**Assignment**
According to the text on dietary and crop diversity, what killed all the peach blossoms in New England?

**Selected text**
================================

In terms of health, there is always controversy over what an ideal diet is, but I am convinced that eating a wide range of foods is wise.

That has proven true for me. In my 20s I tried several restricted diets, for ethics and because of health problems. I eliminated processed white sugar with positive results, but all the other experiments failed: vegetarian, vegan, low-fat, candida, suspected food allergy elimination diets… In those cases, my health declined and I felt immediately better when I expanded my options again.

As humans evolved, we know that foraging hunter-gatherers (which we were for more than 90% of our existence as a species) ate a much wider range of foods than we have since we started settling and farming.  Then, over the last hundred years or so, the array of farmed foods has been shrinking dramatically.  There are even campaigns and programs now working to call attention to this issue. 

Sadly, no peaches this year

As a grower, I see how diversity is necessary for resilience. Most crops have good years and bad years. This winter’s temperature fluctuations killed all the peach blossoms in New England, however our berry crop looks great. In a hot, dry summer the tomatoes and eggplant often produce heavily, while the broccoli is not so big and healthy. When it’s cooler and wet the brassicas thrive while the tomato plants die of blight. Some years the squash borers kill most of our squash plants, while other years they barely make a dent. Every year is different (and the shifts are likely to become more extreme) and having lots going on means no year is ever a total loss.

At the same time – I do not want to grow food that I don’t want to eat. I see too many folks grow what is easy for them but then not want to eat it. That’s a good way to get turned off of gardening.

I’ve found the key is in getting good recipes or cooking directions. That can turn a food I didn’t think I liked into a favorite. Brussels sprouts are a great example. It wasn’t until someone roasted them in olive oil sprinkled in salt that I realized I don’t just not hate them but I absolutely loved them! Learning how to make a good salad dressing saved lettuce for me (along with the fun, fancy lettuce varieties). Mashed potatoes bore me, but roasted with garlic and onions in olive oil I rarely tire of. I started growing lots of snap beans after learning to roast them with onions then topping them with shredded cheese at the end of baking. I still didn’t like freezing them for the winter until I found a great three bean salad recipe.

================================

**Provided records**
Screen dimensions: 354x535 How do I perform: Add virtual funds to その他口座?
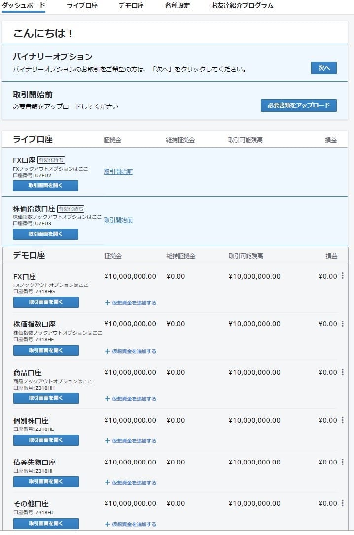pos(131,524)
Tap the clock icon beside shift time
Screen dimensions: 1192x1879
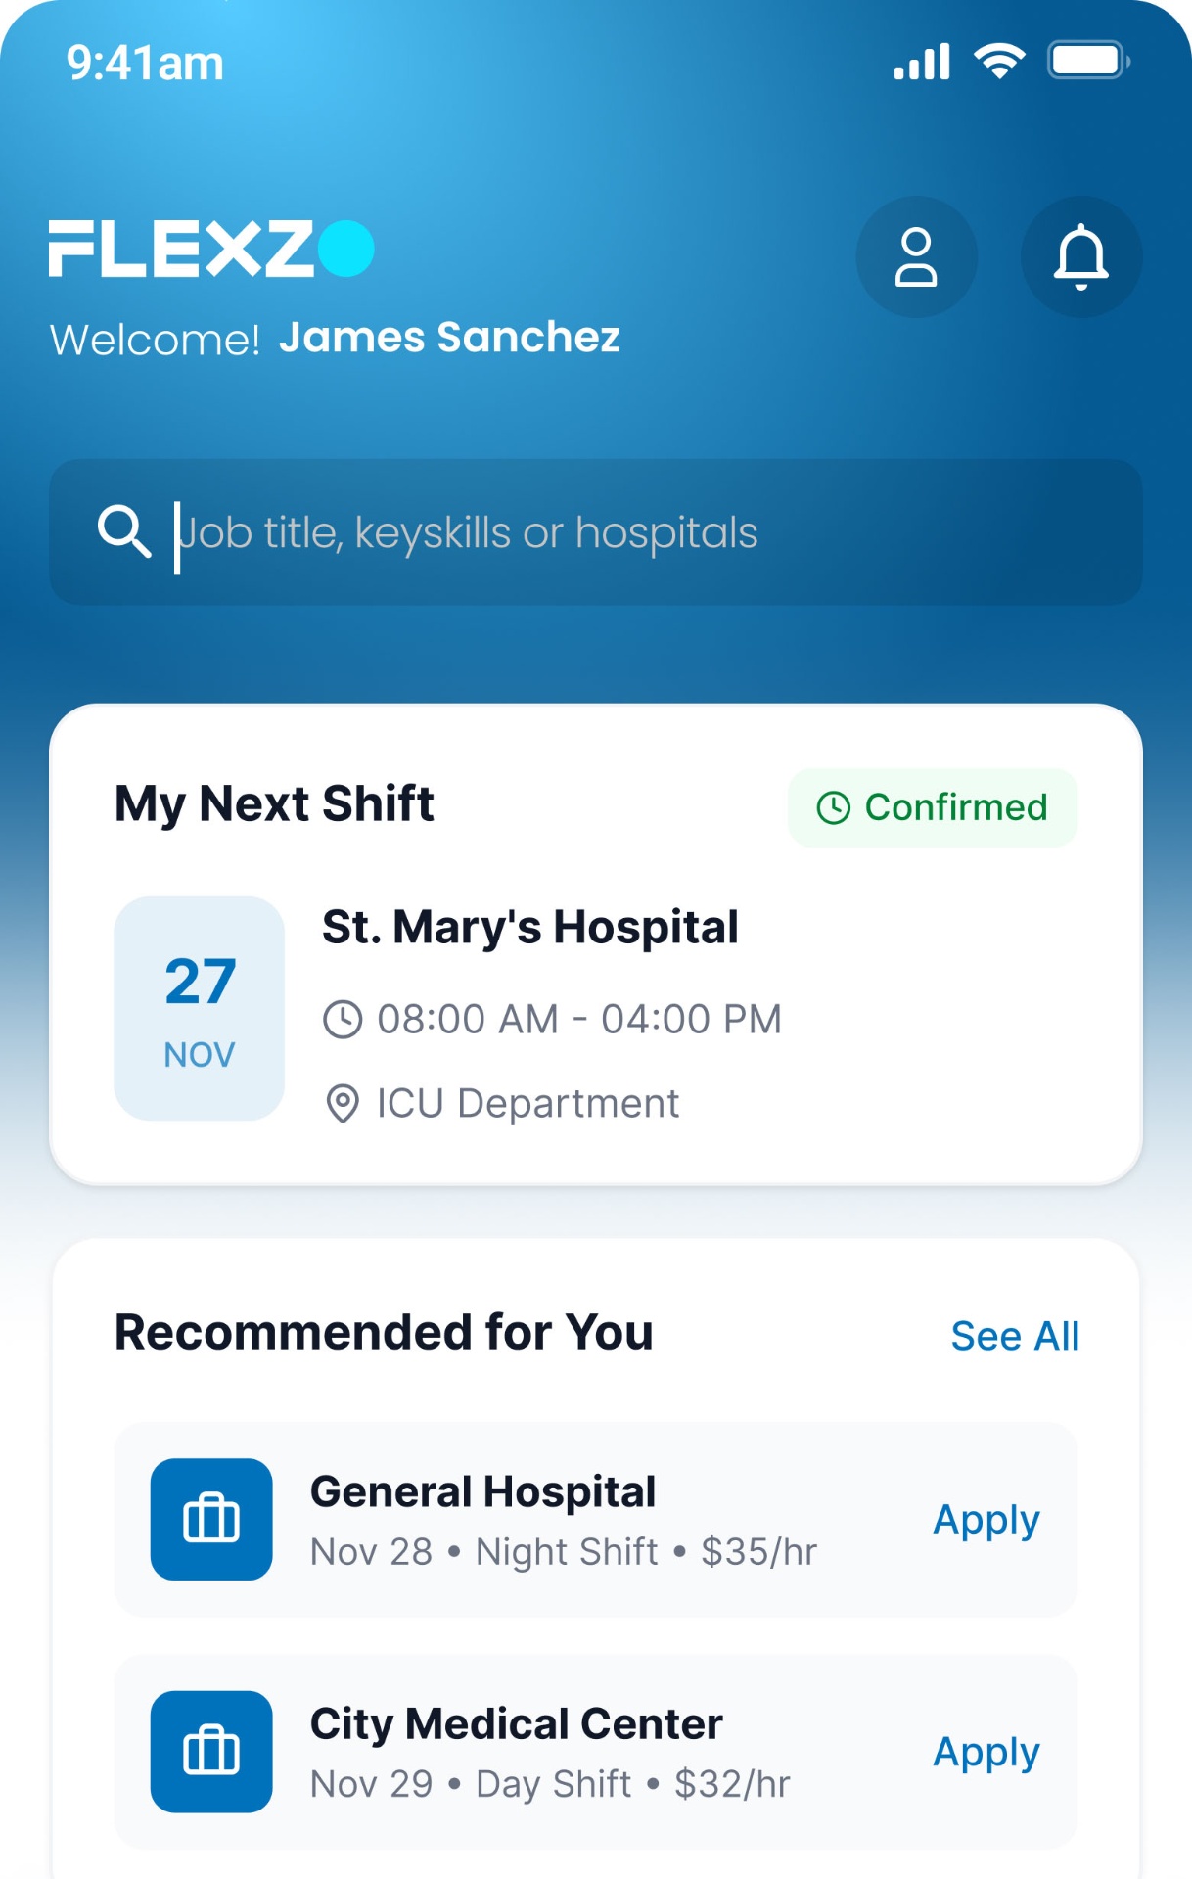click(343, 1019)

================================

**Your solution**
This winter's temperature fluctuations.